Jan 3, 2006 09:00 GMT  ·  By

If all goes well the first probe to Pluto will leave Earth on January 17. This will be the longest mission NASA has planned so far and the probe, dubbed New Horizons, will be the fastest spacecraft ever. It will reach lunar orbit distance in just nine hours (Apollo missions needed several days) and will pass near Jupiter 13 months later in early 2007.

Launching the probe before February 3 allows New Horizons to fly past Jupiter and use the planet's gravity as a slingshot toward Pluto. The probe will reach Pluto in July 2015 and will conduct a five month study which is possible only from such a close distance. It will characterize the global geology and geomorphology of Pluto and Charon (Pluto's largest moon), map their surface compositions and temperatures, and examine Pluto's atmospheric composition and structure. New Horizons also will study the small moons recently discovered in the Pluto system.

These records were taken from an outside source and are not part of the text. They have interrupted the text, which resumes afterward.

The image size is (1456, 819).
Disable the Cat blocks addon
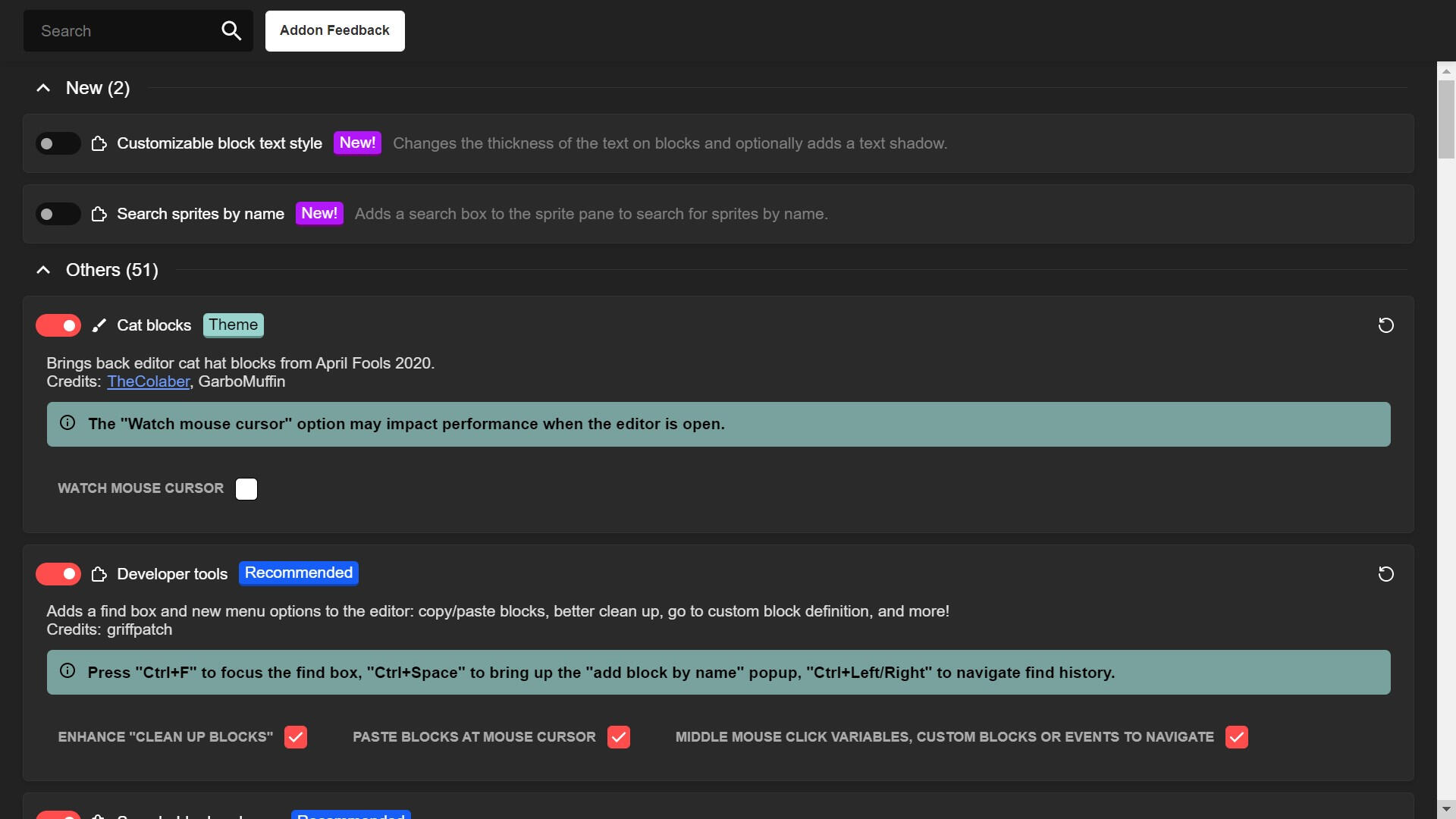click(58, 325)
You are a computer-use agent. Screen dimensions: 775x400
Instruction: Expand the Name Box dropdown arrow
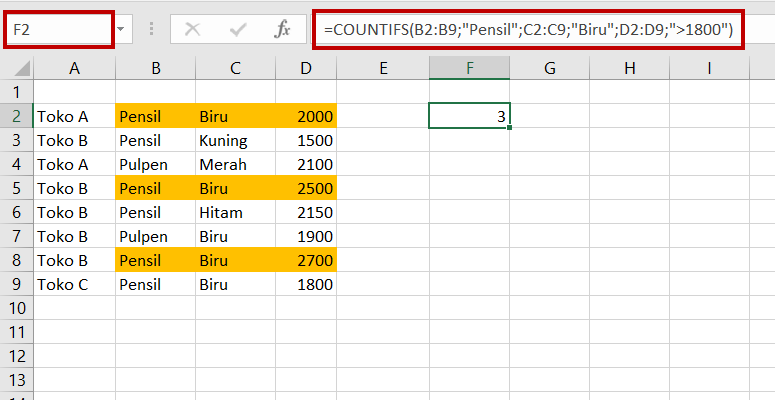121,30
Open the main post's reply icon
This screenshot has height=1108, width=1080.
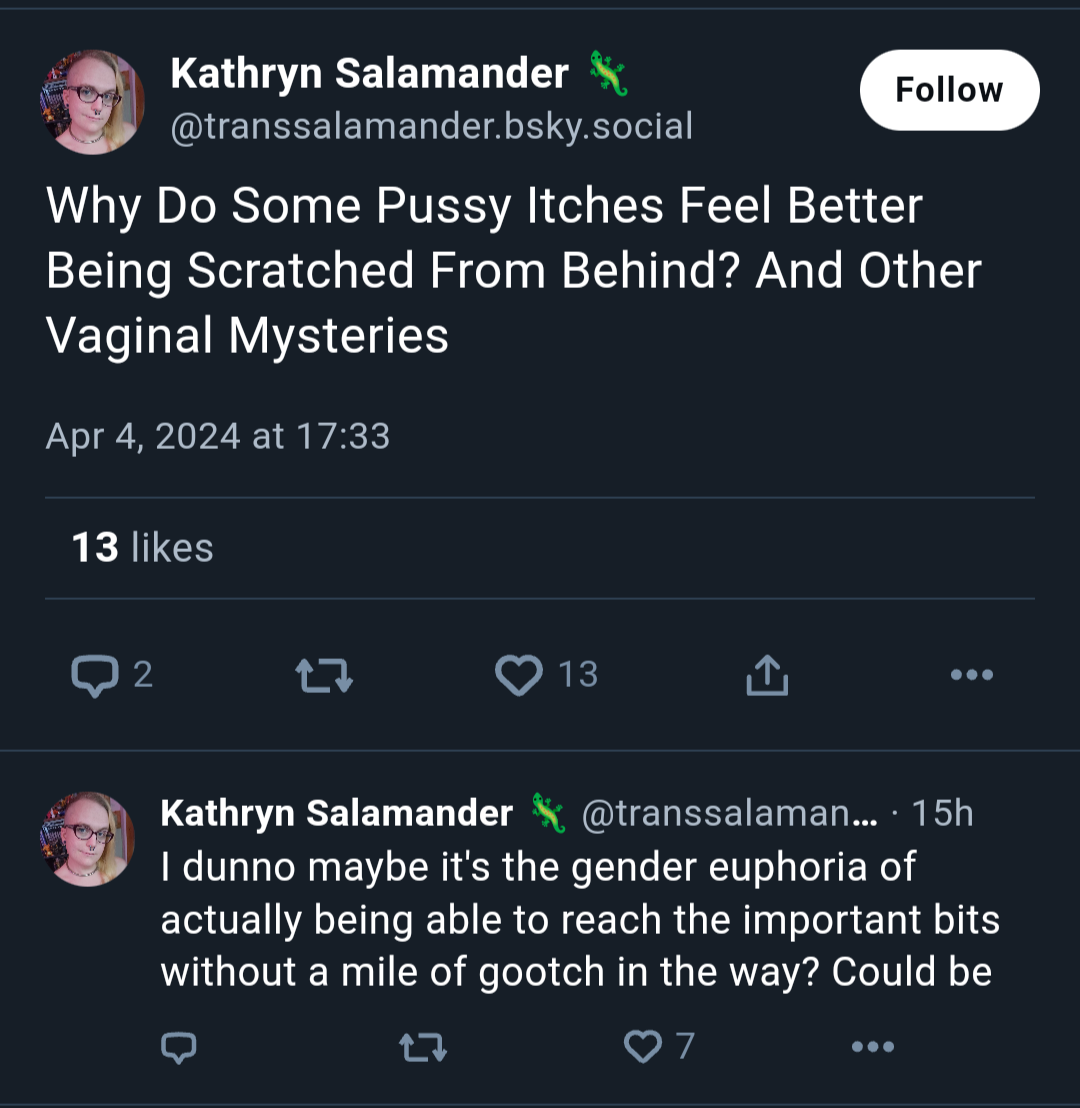click(95, 676)

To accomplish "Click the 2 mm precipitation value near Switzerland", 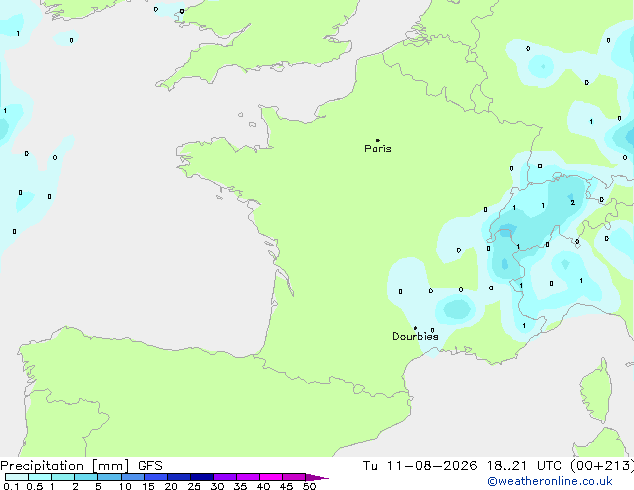I will coord(573,203).
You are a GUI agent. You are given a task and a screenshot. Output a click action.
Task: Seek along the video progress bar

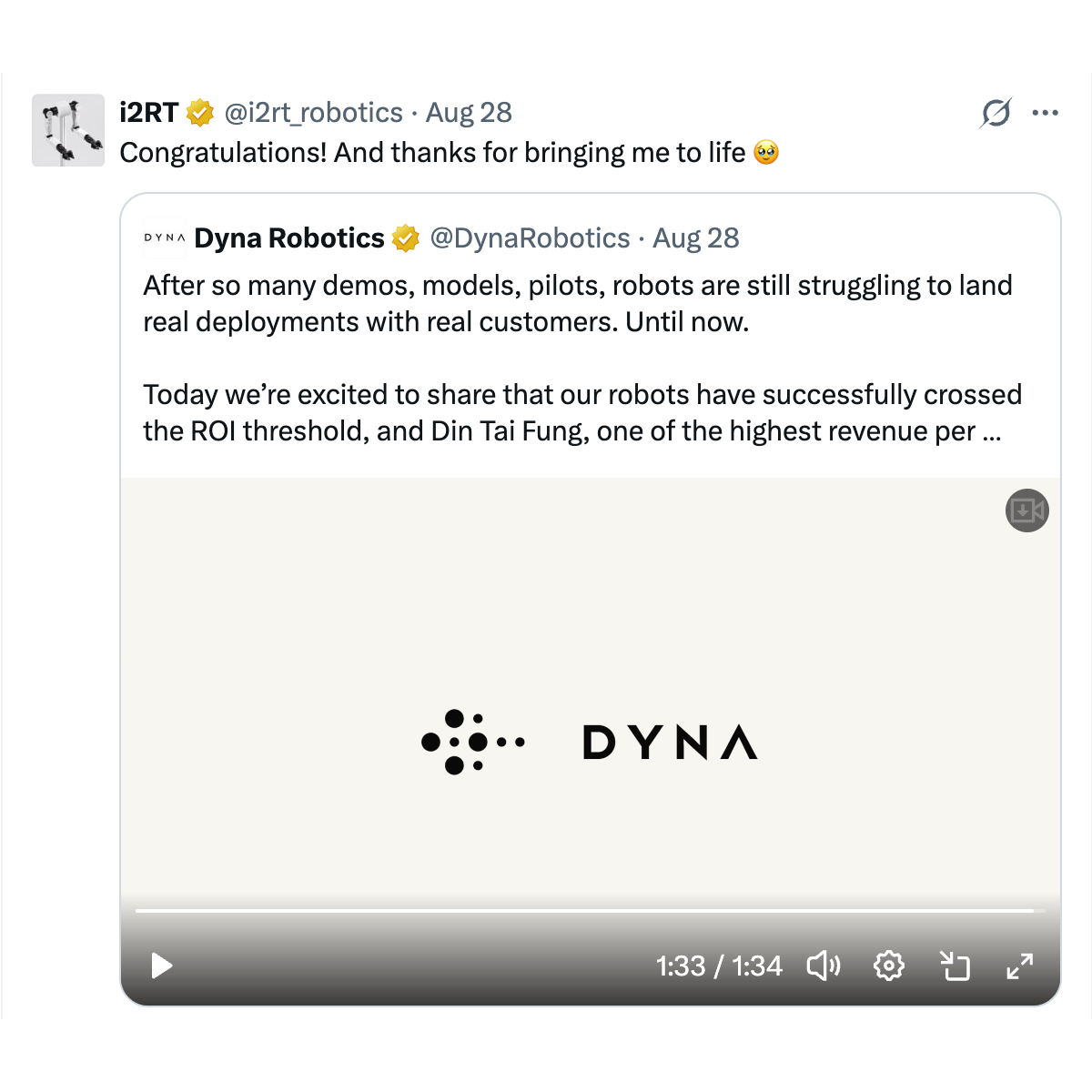pyautogui.click(x=584, y=910)
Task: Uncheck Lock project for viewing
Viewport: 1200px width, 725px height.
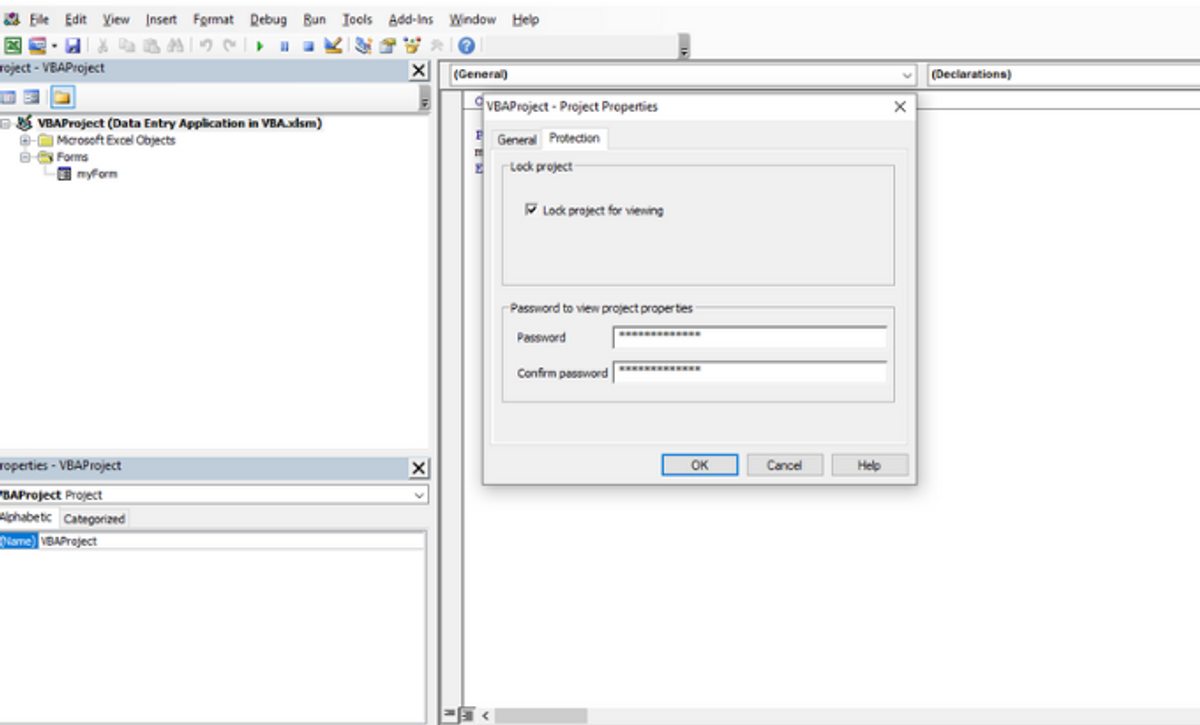Action: (x=531, y=210)

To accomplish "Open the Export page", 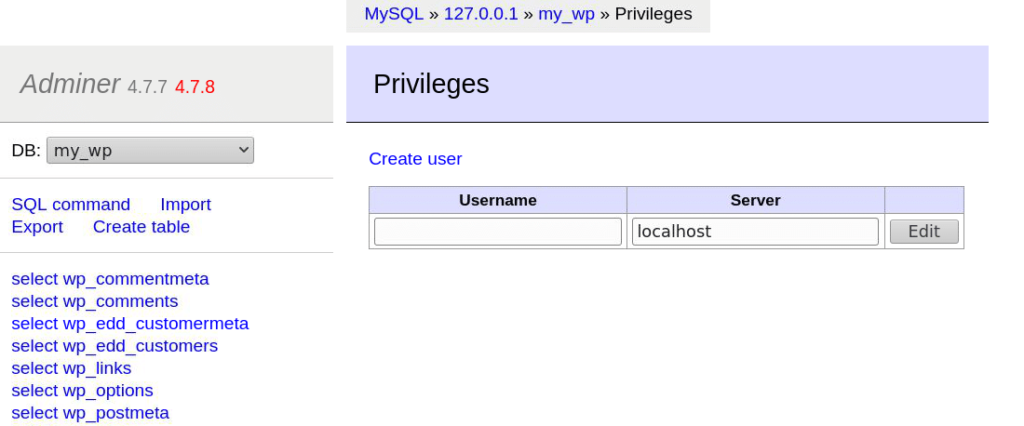I will [37, 227].
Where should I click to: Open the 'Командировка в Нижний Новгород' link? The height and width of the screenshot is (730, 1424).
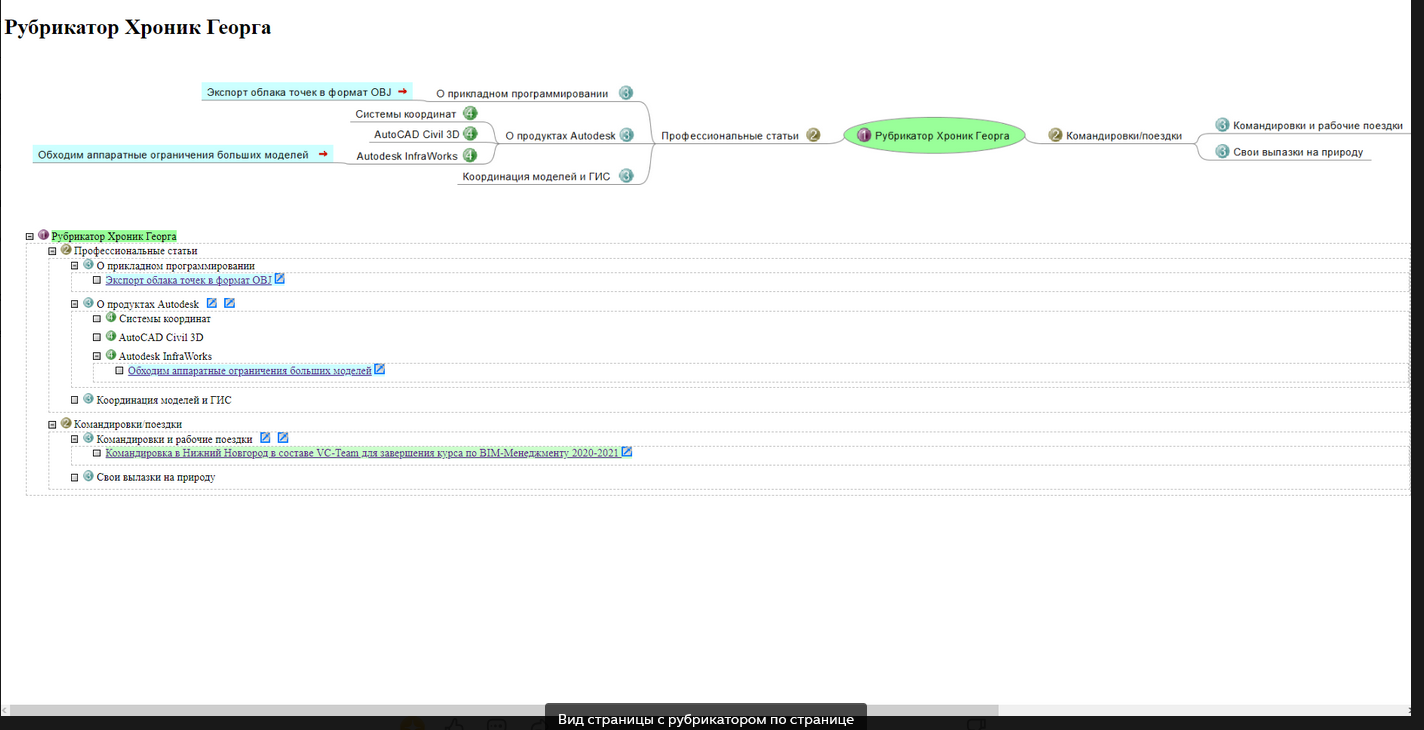(362, 453)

The entire spacecraft operates on less power than a pair of 100-watt household light bulbs. Its electricity source is a single radioisotope thermoelectric generator. From Pluto's distance the Sun is seen as merely one bright star, the day being no different from the night; thus, the probe couldn't use solar energy.

Pluto is the largest object in the Kuiper belt - an area of the Solar system beyond Neptune comprising a number of fairly large asteroids. Beyond the Kuiper belt there is the Oort Cloud comprising many billions of comets. The origins of the Kuiper belt are not entirely settled. Modern computer simulations suggest that the Kuiper belt have been formed by the work of Jupiter, the young Jupiter having used its considerable gravity to eject smaller bodies which didn't all escape completely. The same simulations and other theories predict there should be bodies of significant mass in the belt, Mars-sized or Earth-sized. The existence of such large objects could explain the fairly sharp drop off in objects beyond a certain distance (this gap, called the Kuiper gap, separates the Kuiper belt from the Oort Cloud). Thus, this mission to Pluto could give voluble information about the formation of the Solar system.

"Exploring Pluto and the Kuiper Belt is like conducting an archeological dig into the history of the outer solar system, a place where we can peek into the ancient era of planetary formation," said Alan Stern, New Horizons' principal investigator.